Objectives-The diastolic intraventricular velocity difference represents diastolic function of the left ventricle (LV). Here we analyzed the LV diastolic intraventricular velocity difference in patients with impaired LV function based on the ventricular flow rate profile by vector flow mapping. Methods-Patients with LV diastolic dysfunction were divided into 2 groups: chronic heart failure with restricted filling (group 1; n = 27) and hypertension with abnormal relaxation (group 2; n = 34). Healthy participants were identified as controls (group 3; n = 22). Left ventricular inflow color Doppler findings were analyzed by the vector profile model with the vector flow mapping technology offline. The flow velocity rates at the base and apex of the LV were measured from vector profiles with the vector flow mapping technology. The diastolic intraventricular velocity difference was calculated from flow velocity rates. Results-The diastolic intraventricular velocity difference calculated from vector flow mapping was significantly lower in both groups with LV diastolic dysfunction than the control group (mean +/- SD, 79.95 +/- 9.88 cm/s in controls versus 40.35 +/- 6.80 cm/s in group 1 and 48.50 +/- 6.03 cm/s in group 2; P < .001 for both).

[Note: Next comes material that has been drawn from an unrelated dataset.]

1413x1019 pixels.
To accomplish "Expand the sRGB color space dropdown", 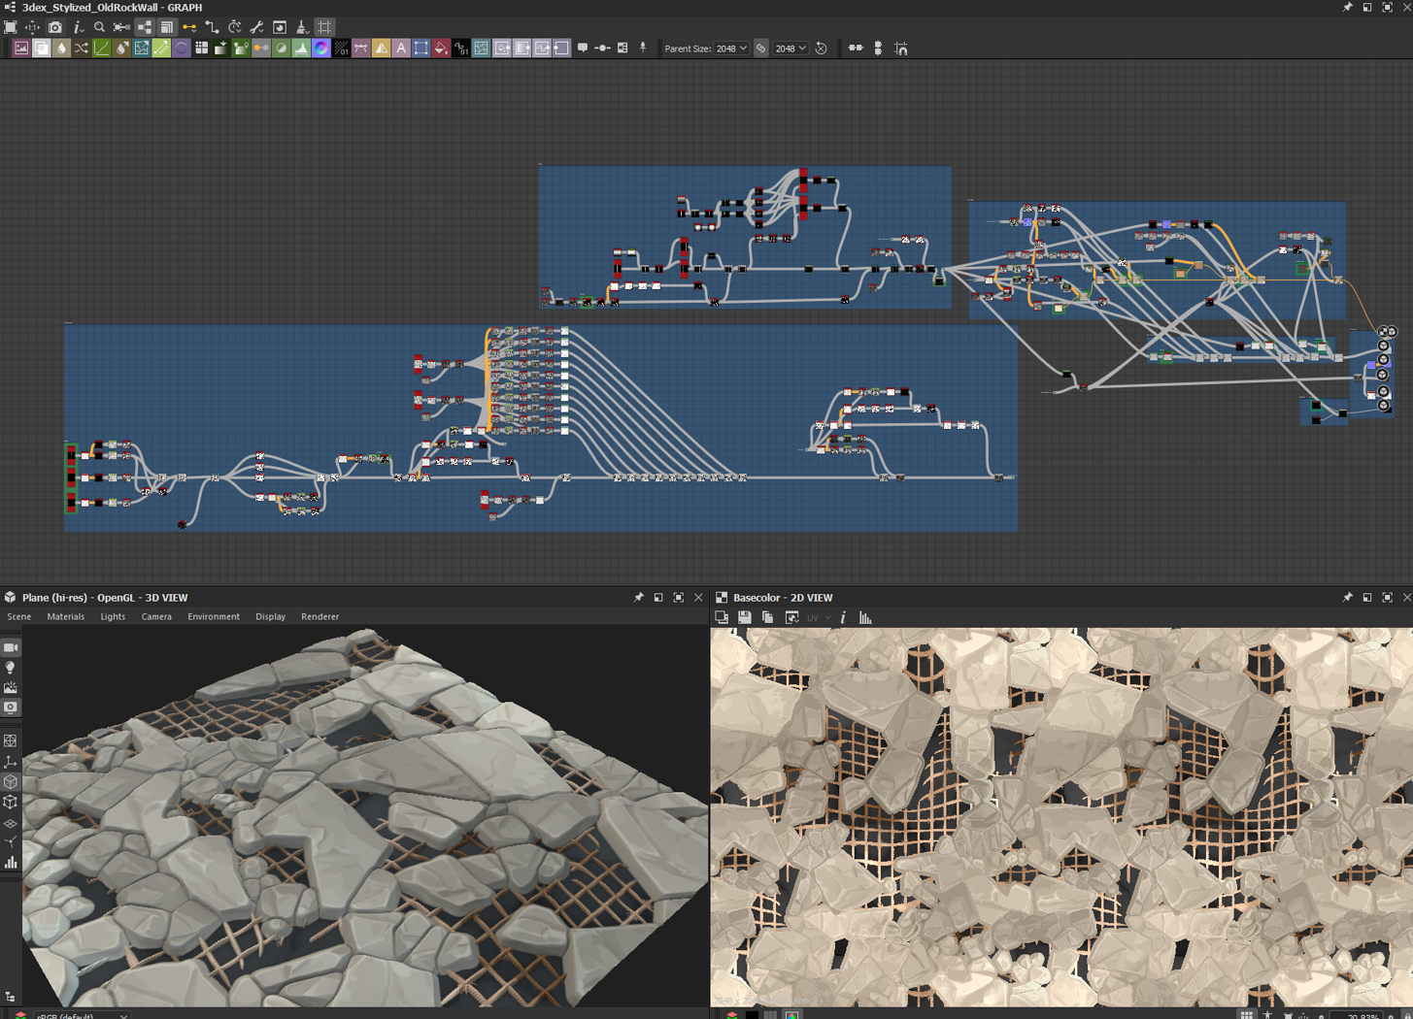I will click(82, 1015).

The diastolic intraventricular velocity difference had a significant association with the ejection fraction (P = .0002) and deceleration time (P = .0306). The peak atrial contraction velocity was negatively related to the diastolic intraventricular velocity difference (P = .0003). Conclusions-The diastolic intraventricular velocity difference derived from the LV velocity rate by the vector profile model on vector flow mapping can be potentially used for quantitative assessment of LV diastolic function. Vector flow mapping proved to be clinically practical for reflecting LV diastolic dysfunction in pathologic states.